3D and I

Jun. 10th, 2012 10:23 pm
rheasilvia: (Sakura)
[personal profile] rheasilvia
Full disclosure: I've only seen a single movie in 3D (Avengers), and the only reason I did was because there was no non-3D version showing. After having finally dipped my reluctant toe into the three-dimensional CGI pool, I have to say: I certainly hope the fad for showing big-budget action movies in 3D dies down soon.

I did not find that the 3D effect added anything to my viewing experience, and did find it detracted from it in several ways.

  • I wear glasses. It's a bother and a distraction to balance two sets of glasses on your nose. The friend who watched the movie with me also wears glasses. She said it hurt her nose to wear both sets. For half of the movie, she held the 3D glasses in place just above the bridge of her nose; then, she constructed a glasses-holding device with a tissue.

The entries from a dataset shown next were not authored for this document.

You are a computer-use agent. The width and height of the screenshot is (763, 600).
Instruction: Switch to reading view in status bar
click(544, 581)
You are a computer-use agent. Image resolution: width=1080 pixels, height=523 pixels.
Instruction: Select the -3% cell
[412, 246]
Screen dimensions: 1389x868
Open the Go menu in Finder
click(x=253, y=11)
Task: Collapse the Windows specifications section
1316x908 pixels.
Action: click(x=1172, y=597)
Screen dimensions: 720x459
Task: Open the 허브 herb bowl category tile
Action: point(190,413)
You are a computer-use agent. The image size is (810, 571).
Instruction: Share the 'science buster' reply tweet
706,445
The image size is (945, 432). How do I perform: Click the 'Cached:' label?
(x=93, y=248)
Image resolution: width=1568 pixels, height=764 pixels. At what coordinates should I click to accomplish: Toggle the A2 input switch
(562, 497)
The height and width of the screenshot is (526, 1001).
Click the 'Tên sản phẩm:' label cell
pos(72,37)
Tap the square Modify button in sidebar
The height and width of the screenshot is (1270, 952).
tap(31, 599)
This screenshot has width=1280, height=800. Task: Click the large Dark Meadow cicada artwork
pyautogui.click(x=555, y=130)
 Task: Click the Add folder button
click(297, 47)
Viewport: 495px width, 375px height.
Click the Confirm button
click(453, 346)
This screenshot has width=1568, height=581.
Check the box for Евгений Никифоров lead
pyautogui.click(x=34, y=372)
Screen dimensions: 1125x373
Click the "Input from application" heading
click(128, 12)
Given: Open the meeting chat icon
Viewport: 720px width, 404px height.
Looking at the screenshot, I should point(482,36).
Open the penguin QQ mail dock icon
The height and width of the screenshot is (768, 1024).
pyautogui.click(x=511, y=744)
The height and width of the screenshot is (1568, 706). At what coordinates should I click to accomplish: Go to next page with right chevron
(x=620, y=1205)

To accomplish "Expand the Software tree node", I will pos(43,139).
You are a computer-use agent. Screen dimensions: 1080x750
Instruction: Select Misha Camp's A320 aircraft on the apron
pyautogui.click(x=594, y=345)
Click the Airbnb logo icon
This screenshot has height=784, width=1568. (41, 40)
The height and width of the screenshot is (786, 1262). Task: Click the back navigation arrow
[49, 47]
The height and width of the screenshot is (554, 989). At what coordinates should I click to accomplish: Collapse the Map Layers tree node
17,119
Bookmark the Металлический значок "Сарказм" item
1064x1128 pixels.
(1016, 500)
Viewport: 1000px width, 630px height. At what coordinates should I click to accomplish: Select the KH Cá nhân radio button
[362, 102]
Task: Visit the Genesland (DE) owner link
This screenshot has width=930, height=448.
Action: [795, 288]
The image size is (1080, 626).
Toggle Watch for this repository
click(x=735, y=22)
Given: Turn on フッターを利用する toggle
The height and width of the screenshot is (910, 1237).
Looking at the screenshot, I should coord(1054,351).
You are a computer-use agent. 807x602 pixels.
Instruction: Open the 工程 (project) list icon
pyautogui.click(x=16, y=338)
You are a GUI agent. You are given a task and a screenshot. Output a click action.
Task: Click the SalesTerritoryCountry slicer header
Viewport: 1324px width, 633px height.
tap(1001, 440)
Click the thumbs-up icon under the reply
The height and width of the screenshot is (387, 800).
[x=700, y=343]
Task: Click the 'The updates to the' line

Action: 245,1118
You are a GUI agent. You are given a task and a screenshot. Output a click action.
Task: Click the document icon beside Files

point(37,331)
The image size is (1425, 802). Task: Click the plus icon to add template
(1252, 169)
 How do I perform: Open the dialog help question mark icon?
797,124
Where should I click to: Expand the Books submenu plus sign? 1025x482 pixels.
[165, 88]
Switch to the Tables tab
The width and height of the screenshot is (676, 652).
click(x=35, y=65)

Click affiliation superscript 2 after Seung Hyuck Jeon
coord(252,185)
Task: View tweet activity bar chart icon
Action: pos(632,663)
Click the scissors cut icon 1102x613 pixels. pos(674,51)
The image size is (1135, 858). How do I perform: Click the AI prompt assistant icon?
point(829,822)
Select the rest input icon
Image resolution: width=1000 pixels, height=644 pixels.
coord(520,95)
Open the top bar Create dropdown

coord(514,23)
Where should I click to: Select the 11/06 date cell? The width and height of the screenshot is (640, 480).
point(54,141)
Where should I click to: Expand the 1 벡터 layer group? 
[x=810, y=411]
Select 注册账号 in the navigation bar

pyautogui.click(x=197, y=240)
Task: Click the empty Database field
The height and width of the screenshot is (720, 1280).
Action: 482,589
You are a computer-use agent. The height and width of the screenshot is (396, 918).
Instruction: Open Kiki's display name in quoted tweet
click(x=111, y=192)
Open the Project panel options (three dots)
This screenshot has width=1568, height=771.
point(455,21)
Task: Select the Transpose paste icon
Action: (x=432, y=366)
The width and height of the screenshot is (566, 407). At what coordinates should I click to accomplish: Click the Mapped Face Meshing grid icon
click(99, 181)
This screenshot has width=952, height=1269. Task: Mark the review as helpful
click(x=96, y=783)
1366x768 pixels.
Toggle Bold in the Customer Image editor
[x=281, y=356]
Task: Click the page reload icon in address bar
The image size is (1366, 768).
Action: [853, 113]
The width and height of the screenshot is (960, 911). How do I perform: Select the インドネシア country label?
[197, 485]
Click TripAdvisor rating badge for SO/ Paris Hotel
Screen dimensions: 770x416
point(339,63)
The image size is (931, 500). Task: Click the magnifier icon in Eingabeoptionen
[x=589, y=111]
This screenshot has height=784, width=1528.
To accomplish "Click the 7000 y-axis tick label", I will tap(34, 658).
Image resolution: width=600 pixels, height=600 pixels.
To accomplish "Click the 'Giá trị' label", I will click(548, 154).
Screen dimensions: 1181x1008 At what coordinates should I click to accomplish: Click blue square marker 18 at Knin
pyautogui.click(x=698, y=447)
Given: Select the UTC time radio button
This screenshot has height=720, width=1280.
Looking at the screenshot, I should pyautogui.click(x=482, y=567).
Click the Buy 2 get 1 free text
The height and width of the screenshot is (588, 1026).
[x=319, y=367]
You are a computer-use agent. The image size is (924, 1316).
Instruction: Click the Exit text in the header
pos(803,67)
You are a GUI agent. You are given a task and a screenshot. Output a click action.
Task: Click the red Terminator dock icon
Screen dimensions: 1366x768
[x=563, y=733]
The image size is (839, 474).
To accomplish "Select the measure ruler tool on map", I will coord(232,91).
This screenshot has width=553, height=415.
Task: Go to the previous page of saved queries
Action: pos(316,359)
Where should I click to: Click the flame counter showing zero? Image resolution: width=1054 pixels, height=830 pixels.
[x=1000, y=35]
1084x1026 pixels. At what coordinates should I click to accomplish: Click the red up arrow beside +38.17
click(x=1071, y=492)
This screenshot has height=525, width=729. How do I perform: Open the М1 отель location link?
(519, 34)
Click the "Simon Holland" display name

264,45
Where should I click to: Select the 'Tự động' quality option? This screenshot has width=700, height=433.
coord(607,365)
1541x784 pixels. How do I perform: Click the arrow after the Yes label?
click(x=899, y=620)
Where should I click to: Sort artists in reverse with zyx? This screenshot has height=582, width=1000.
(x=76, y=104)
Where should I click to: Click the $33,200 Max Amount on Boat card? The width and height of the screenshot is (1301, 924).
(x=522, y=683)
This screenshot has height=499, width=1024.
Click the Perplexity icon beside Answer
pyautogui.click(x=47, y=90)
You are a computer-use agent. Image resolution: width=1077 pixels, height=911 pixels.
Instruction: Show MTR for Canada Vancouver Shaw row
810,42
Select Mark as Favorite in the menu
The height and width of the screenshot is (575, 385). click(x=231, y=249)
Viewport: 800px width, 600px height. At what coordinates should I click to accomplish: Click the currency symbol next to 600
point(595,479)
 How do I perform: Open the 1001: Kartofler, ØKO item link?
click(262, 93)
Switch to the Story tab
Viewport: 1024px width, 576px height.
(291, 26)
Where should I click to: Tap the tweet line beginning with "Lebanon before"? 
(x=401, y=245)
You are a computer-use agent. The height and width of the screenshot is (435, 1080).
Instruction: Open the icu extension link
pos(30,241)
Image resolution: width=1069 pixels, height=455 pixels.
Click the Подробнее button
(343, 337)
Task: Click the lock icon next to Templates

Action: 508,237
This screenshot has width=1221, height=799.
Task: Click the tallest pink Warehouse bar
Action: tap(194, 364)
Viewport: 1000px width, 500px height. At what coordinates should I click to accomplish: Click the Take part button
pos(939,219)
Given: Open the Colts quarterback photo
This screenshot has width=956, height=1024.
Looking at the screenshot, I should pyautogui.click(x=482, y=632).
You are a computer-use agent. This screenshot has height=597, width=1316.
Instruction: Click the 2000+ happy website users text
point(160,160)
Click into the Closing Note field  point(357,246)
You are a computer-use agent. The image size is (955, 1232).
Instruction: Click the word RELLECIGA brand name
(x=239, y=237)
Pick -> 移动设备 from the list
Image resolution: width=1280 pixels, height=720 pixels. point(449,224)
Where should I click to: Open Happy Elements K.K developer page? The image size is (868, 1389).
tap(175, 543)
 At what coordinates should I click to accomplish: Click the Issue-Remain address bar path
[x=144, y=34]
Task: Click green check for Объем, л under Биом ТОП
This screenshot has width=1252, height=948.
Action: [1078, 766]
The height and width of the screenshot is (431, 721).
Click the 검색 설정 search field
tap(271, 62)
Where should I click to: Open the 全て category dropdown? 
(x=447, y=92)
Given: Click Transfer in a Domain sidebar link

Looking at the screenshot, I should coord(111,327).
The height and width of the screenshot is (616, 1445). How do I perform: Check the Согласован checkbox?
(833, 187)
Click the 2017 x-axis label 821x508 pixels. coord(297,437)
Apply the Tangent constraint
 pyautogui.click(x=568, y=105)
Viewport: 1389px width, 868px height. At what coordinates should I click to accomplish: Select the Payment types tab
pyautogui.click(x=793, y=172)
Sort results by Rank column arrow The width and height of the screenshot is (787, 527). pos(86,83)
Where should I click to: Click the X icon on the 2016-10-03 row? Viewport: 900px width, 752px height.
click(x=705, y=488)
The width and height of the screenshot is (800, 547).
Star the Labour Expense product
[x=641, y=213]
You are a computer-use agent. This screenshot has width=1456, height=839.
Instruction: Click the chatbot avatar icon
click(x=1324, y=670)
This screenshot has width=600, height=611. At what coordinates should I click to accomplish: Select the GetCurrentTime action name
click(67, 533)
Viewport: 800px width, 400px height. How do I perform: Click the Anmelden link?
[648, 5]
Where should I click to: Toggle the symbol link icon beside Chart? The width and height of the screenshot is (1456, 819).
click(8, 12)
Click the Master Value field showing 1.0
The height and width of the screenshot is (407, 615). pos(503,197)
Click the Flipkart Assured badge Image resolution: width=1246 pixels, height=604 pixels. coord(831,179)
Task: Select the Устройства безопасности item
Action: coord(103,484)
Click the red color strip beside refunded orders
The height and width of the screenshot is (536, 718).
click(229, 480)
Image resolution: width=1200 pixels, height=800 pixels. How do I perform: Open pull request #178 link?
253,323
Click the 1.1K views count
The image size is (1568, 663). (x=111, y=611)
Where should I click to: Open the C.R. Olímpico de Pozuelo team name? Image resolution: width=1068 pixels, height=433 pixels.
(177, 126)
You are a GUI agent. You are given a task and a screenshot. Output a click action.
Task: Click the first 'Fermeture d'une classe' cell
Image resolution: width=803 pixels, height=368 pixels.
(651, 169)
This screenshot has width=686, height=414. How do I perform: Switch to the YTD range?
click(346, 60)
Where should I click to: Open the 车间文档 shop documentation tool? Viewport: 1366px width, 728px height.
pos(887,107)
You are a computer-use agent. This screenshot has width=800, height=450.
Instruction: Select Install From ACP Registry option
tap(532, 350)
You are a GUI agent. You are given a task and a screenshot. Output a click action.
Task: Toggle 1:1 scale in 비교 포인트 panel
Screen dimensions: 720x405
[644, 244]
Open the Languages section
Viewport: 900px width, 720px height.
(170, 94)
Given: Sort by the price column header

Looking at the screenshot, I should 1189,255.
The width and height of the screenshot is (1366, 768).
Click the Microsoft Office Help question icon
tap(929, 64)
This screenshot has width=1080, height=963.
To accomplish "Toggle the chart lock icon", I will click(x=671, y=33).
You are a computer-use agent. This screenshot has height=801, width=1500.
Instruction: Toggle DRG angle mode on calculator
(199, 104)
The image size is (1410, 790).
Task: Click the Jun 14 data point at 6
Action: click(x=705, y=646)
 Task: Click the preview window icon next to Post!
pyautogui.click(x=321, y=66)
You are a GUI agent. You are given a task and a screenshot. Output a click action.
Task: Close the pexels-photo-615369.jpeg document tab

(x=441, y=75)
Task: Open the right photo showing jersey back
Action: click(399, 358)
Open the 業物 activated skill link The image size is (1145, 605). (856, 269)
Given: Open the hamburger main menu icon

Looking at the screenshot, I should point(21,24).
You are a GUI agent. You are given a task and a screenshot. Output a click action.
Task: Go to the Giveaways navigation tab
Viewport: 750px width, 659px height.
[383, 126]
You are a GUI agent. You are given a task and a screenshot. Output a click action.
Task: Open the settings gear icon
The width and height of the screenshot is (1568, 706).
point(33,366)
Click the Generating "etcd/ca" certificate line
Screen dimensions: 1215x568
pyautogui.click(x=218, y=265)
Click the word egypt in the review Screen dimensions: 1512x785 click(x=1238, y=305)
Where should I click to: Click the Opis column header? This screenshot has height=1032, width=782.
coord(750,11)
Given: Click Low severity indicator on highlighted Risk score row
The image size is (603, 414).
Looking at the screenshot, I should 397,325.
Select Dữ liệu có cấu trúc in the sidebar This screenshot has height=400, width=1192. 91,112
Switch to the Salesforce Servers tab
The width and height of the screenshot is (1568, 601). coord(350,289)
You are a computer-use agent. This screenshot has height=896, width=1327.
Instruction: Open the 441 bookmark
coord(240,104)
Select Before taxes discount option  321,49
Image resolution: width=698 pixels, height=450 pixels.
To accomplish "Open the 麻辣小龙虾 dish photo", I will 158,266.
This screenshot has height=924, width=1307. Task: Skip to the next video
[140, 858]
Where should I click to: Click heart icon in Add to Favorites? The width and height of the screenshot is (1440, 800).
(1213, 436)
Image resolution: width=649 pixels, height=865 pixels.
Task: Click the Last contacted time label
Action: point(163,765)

  • The 3D effect did not always work for me. In some scenes, rather than a real 3D effect, things seemed to be arranged in several flat layers behind each other, like in a puppet theater (i.e., scenery painted on flat boards pulled to and fro at several levels of the stage).

  • I felt like I had to keep looking straight ahead with my head in one position, because the effect only worked at a certain angle. Maybe because of this, the image sometimes blurred for me when I looked back and forth.

  • In some scenes, I felt distracted by the odd choice of foreground object popping out at me – in Avengers, I remember being irritated, distracted and (later) amused by a pointlessly emphasized metal strut in one scene, and several equally senseless ears of grain in another.

  • Even when the object popping out at me in the foreground was relevant to the scene as a whole, I found it distracting. I couldn't focus on the entire scene with things so scattered.

  • There were some brutal changes in focus where the picture went from "background completely blurred out" to "foreground completely blurred out", or the other way around. Whether or not this had to do with the 3D technology, it was very annoying. I can choose what I look at myself, thank you; I don't want to be led by having everything except for one thing on screen being completely blurred.



So, what do you think about 3D?

Date: 2012-06-10 11:00 pm (UTC)
amalthia: (Default)
From: [personal profile] amalthia
My husband and I avoid 3D because it gives us migraines. :( Plus not fun wearing two pair of glasses. If they don't have a 2D showing we just don't watch the movie. :(

Date: 2012-06-11 02:08 am (UTC)
amalthia: (Default)
From: [personal profile] amalthia
most of my friends just don't see 3D. I think they should still focus on providing a movie in 2D and then have a few special showtimes in 3D for those that like the extra and don't get headaches from it. Right now it just doesn't feel like anything special.

Date: 2012-06-12 02:26 am (UTC)
amalthia: (Default)
From: [personal profile] amalthia
I think the key is that if people do not like 3D they need to boycott 3D otherwise the studios will just assume people are okay with it.

I know in Anchorage the 2D showings are almost always all sold out and a lot of people do their best to avoid the 3D...But I don't know if that has to do with cost of 3D tickets or if the people truly do not like 3D.

Date: 2012-06-11 03:19 am (UTC)
lilacsigil: 12 Apostles rocks, text "Rock On" (12 Apostles)
From: [personal profile] lilacsigil
My girlfriend and I can't watch 3D at all (I have vertigo problems even with 2D and her eye issues mean she can't really focus in 3D) so it's good to hear that it's pretty much irrelevant even to the point of being a negative.

Date: 2012-06-11 01:57 pm (UTC)
carose59: the rose behind the fence (Basil)
From: [personal profile] carose59
Until last week there are two things I would have been able to say about 3D: In the 80's I saw Creature From the Black Lagoon in 3D and took off my 3D glasses halfway through because they annoyed me so much. And Stephen King said that if he ever made enough money, he'd have a pair of prescription 3D glasses made. I hope he did, I like him. *g*

But last week I read a very interesting post about it (from a link on Joseph Gordon-Levitt's tumblr). http://rcjohnso.tumblr.com/post/24693276556/some-thoughts-on-3d

Personally, I have no need for movies to be "more realistic or whatever they're supposed to be because they're 3D. If the story isn't enough to pull me in and keep me, stuff flying off the screen at me isn't going to keep me.

And, of course, I'm a glasses-wearer. I really wonder if the movie people realize how many people wear glasses and/or have eye problems that make the whole proposition impractical and/or painful.